### Listed entries
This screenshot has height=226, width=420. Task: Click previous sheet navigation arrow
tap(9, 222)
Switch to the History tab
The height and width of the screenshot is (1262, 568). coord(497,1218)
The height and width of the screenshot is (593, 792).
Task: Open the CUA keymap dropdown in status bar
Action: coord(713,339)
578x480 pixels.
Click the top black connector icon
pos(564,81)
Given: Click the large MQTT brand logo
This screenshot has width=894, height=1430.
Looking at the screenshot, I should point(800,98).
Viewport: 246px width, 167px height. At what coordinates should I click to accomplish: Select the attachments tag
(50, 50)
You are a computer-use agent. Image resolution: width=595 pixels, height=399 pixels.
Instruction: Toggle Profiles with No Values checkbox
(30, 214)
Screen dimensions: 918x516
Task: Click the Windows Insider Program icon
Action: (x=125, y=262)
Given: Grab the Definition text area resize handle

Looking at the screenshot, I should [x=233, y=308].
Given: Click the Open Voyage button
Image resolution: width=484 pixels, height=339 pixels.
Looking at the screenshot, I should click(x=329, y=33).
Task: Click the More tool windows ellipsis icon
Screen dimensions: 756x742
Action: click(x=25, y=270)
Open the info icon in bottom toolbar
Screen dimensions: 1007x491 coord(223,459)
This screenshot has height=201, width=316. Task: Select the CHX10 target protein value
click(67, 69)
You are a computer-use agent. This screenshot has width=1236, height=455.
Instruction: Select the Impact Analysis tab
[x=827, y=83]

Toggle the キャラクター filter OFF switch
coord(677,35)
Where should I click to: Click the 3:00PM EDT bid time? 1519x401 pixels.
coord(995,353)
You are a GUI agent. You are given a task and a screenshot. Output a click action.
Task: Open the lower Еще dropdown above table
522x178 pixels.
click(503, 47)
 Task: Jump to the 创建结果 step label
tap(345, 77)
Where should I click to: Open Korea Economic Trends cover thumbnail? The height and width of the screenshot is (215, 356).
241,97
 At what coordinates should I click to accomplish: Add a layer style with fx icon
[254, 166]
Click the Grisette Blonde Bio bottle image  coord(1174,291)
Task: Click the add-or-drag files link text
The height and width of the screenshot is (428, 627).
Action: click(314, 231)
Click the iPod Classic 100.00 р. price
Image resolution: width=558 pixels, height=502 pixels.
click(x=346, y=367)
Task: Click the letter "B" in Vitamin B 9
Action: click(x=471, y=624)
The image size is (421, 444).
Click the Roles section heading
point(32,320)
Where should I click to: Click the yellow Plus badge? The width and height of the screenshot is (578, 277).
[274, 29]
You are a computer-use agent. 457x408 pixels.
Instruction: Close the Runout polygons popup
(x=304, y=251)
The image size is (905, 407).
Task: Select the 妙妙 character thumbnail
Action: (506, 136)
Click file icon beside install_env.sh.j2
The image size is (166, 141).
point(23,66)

### Exercise brief
The lines that contain the word "computer" are wanted; copy each of them from the records.

### Solution below
You are a computer-use agent. Image resolution: width=595 pixels, height=399 pixels.
You are a computer-use agent. This screenshot has width=1236, height=455.
You are a computer-use agent. 457x408 pixels.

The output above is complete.